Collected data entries
○ ○ ○ ○ ○

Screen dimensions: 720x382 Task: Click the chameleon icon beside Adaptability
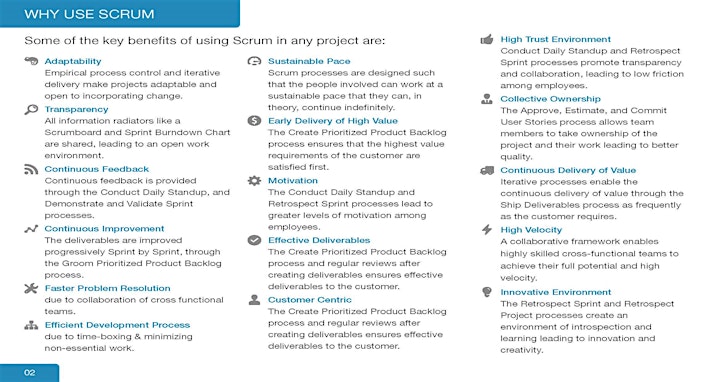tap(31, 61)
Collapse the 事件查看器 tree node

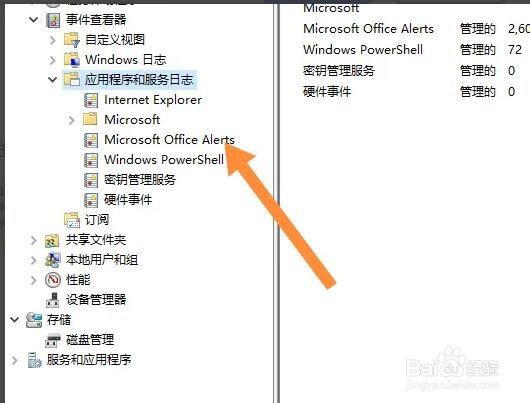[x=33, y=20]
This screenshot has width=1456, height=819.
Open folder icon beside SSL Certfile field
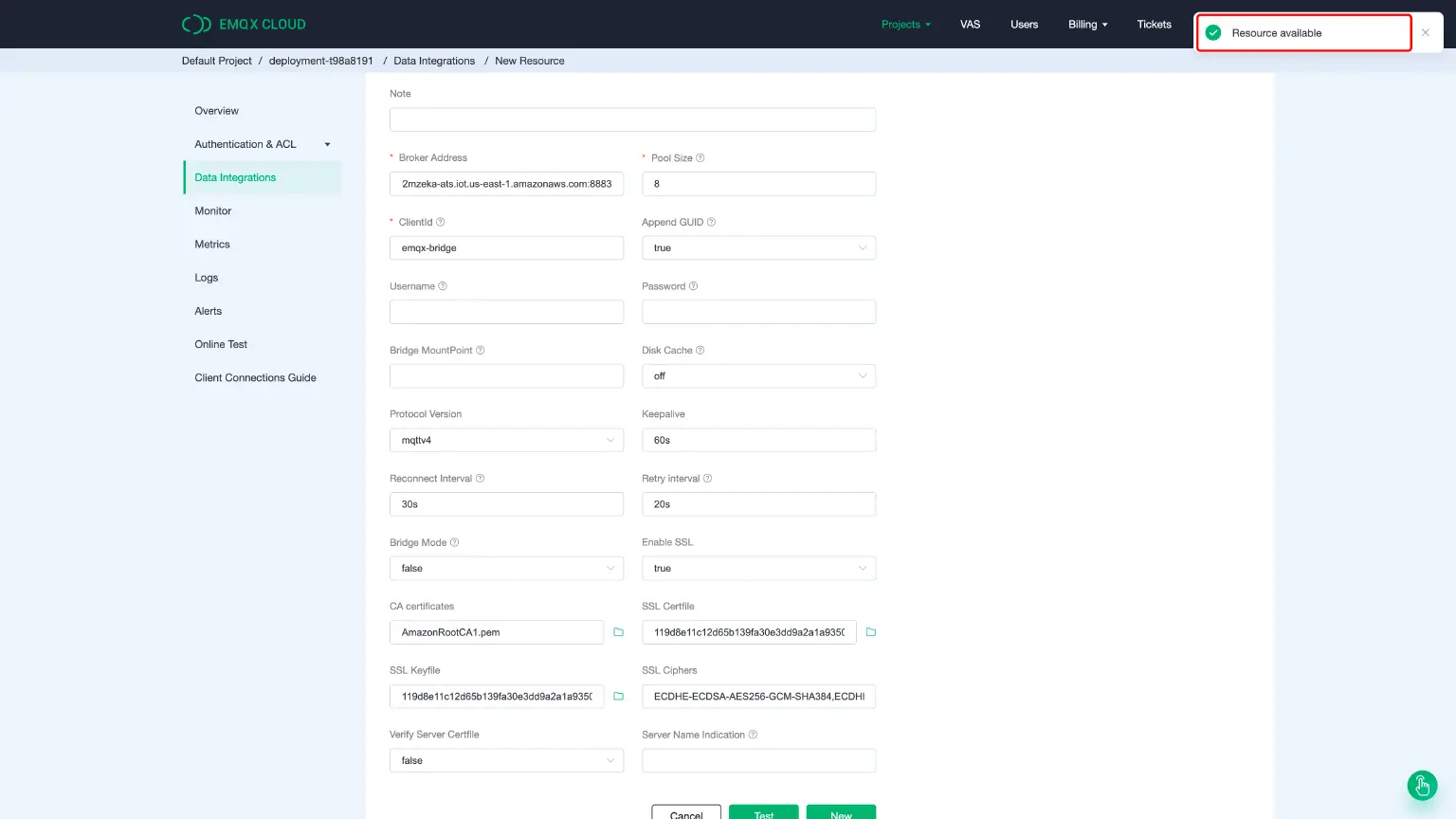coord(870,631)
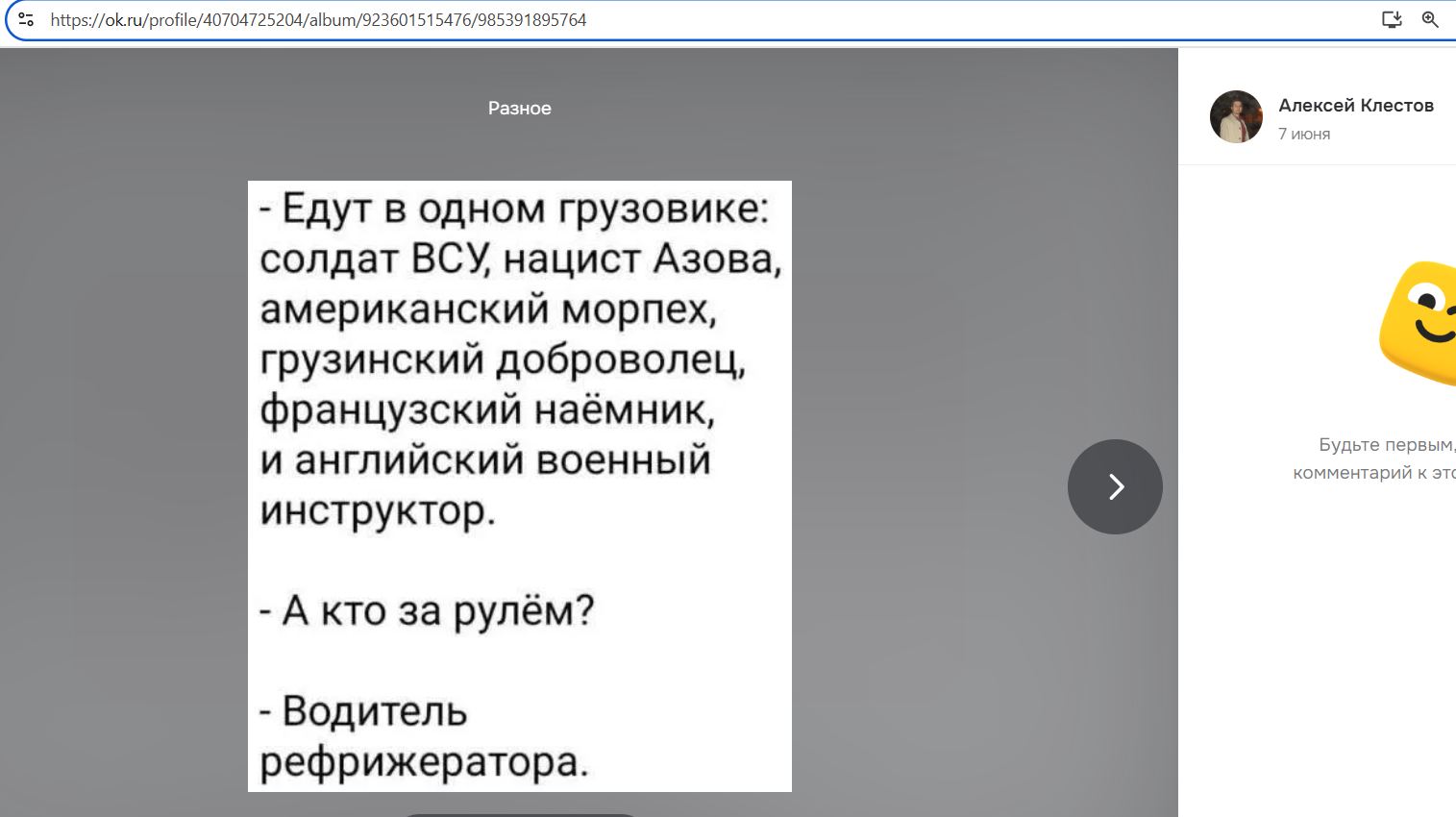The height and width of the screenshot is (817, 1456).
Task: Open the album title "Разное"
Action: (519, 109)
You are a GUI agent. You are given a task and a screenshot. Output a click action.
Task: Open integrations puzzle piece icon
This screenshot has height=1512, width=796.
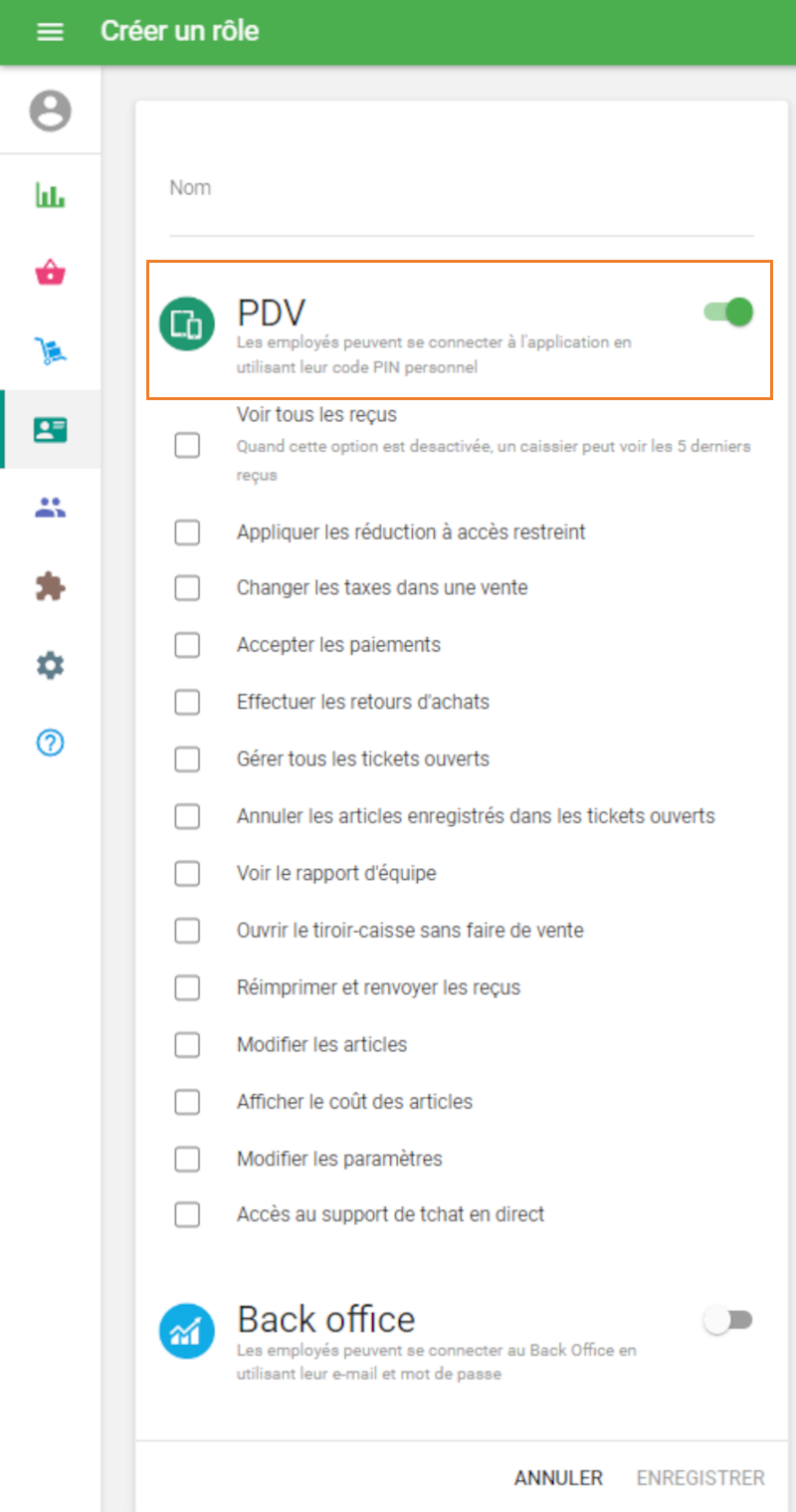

○ ○ ○ ○ ○

Instructions to follow
Exactly as written above, print every line of the data but not its pictures.

Solution for this task
Screen dimensions: 720x382 Task: Click the chameleon icon beside Adaptability
tap(31, 61)
Collapse the 事件查看器 tree node

[x=33, y=20]
This screenshot has width=1456, height=819.
Open folder icon beside SSL Certfile field
coord(870,631)
The height and width of the screenshot is (817, 1456).
Task: Open the album title "Разное"
Action: (519, 109)
You are a GUI agent. You are given a task and a screenshot. Output a click action.
Task: Open integrations puzzle piece icon
This screenshot has height=1512, width=796.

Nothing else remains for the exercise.